start Records for processing

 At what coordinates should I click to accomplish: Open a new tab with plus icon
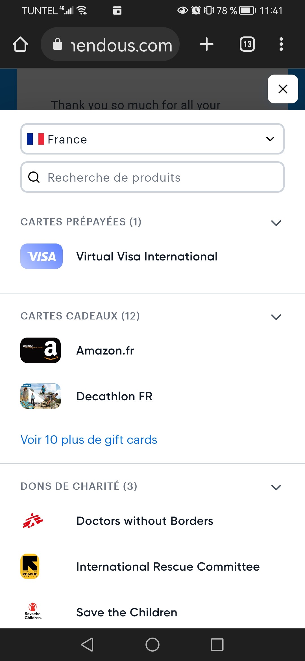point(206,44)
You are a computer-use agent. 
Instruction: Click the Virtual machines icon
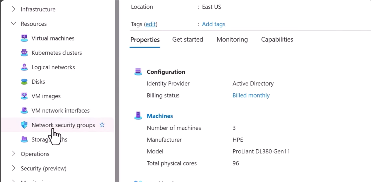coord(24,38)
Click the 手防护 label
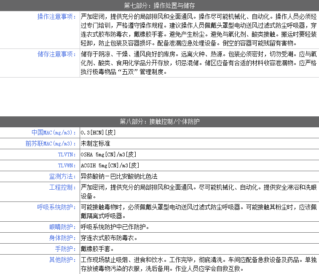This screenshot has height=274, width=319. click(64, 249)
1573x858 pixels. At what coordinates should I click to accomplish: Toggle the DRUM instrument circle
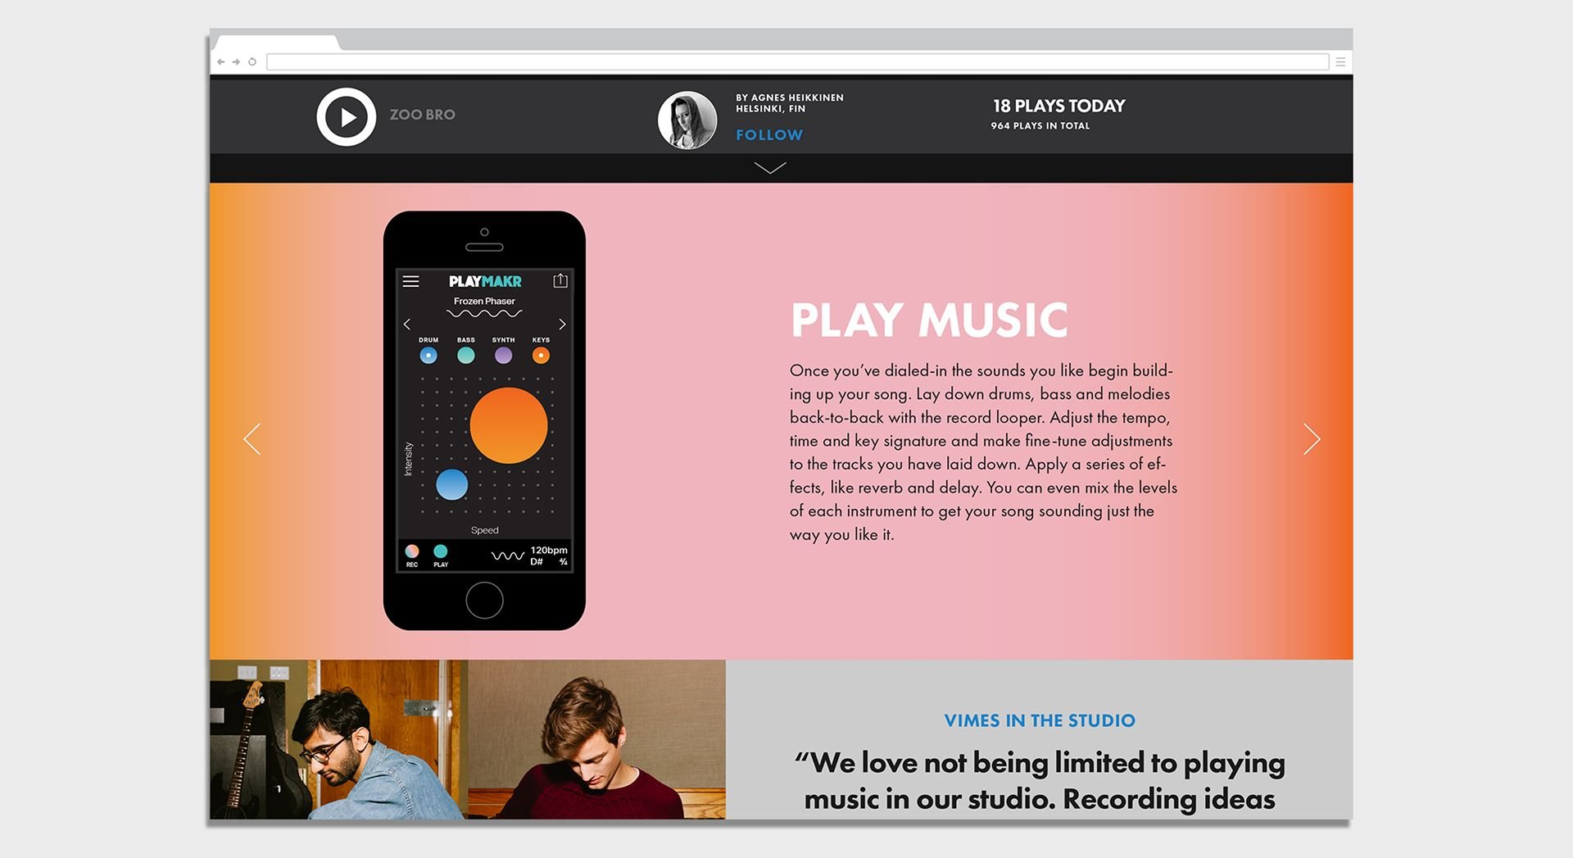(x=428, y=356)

end Records for processing
start Records for processing

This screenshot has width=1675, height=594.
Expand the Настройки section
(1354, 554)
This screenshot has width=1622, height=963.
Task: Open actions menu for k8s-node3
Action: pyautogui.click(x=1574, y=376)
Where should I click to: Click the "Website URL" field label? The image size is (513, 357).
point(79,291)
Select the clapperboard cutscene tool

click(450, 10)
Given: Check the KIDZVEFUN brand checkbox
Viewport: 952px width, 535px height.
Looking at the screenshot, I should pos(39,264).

end Records for processing

# Stated task
Copy out the lines from the one containing "This screenshot has width=1675, height=594." through the one containing "point(79,291)", inclusive, keeping each line unchanged.

# Finished task
This screenshot has width=1675, height=594.
Expand the Настройки section
(1354, 554)
This screenshot has width=1622, height=963.
Task: Open actions menu for k8s-node3
Action: pyautogui.click(x=1574, y=376)
Where should I click to: Click the "Website URL" field label? The image size is (513, 357).
point(79,291)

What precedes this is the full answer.